Meanwhile let us know what approaches did you tried!
Here is the feedback of Radoslav:
Well I’ve also been looking at the top solutions as I’m making a video editorial and it seems the best approaches are simply considering the checkpoints in some order and then trying to match them with a DFS. In a way this actually makes sense as the constraints for L,R are low (<=64), so there won’t be a large time difference between a well written beam search and the brute force approach (+ random pruning when the depth is large). As for the initial order, the best approaches seem to use lexicographical sorting by either (Xi, Yi) or (Ri, -Li).
Maybe a good idea for the editorial would be to discuss some different approaches that the participants did, and how well they performed (at least I’m doing something like that). So far I’m aware of the following solutions:
Random order and then a single BFS/DFS (not the above mentioned brute force DFS) to try finding some match for every checkpoint.
A general graph matching based approach (0.6-0.7 points right now, so you can check out those solutions for more details)
The above-mentioned approach. Depending on the order heuristic and the heuristic based on which we decide the best candidate for a match it gets somewhere between 0.8 an 1 points. The most intuitive approach I saw was to find the number of reachable checkpoints based on simply Manhattan distance for every other checkpoints. We will call this number the degree of a checkpoint. Now the decision between the different candidates can be based on (degree, distance). In a way, the degree will say how hard it is to match a certain checkpoint.

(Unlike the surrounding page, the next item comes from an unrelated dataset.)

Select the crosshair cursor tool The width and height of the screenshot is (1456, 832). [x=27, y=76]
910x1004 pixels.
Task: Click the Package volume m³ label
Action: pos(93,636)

I found a reasonably straightforward solution for the CONGRID problem, getting me 36 points, even though I was ranked only 405 in the whole contest. I usually like to try the Challenge problem, because I do not need to find an optimum solution, merely a fairly good one. Intuition is often more useful in these problems than clever algorithms. I am interested to see what approaches others took, to gain more points.
Given a square grid containing some checkpoints, we want to connect them with paths subject to constraints on their length, where the paths may not intersect, and they cover as much of the grid as possible.
Choose a square block-size B such that on average it contains 2 to 3 checkpoints, by B = floor(N / Sqrt (K/2)) where N is the length of the side of the matrix, and K is the number of checkpoints.
Prepare to work through the checkpoints in the matrix in blocks. Sort the checkpoints first by block in Y, then X, then Y.
Work through the blocks in X then Y. As we come to each block, we maintain a list of unused checkpoints in the entire vertical strip to the left (lower Y), and a similar list for the partial strip above (lower X).
Attempt to link each unused checkpoint from each of the lists to each of the unused checkpoints in the current block by the following method:
If they are not too far apart, attempt to link them first in X then in Y, rejecting the solution if any cell is already occupied by another checkpoint or path. If this fails, try linking them in Y then X.
If we can add at least 2 further cells to the path, set upper limits in X and Y so that we do not go beyond any further checkpoints in this block, or beyond the extent of the block.
Try adding further points to the path, until either no more are possible or we have reached the limit on number of points
If consecutive points are at the same Y, and the two cells to the left are unoccupied, inserting these cells between them.
Do the same for each pair of points in each direction up to the limits.
Attempt to link each unused checkpoint in the current block to each other unused checkpoint in the current block in the same way.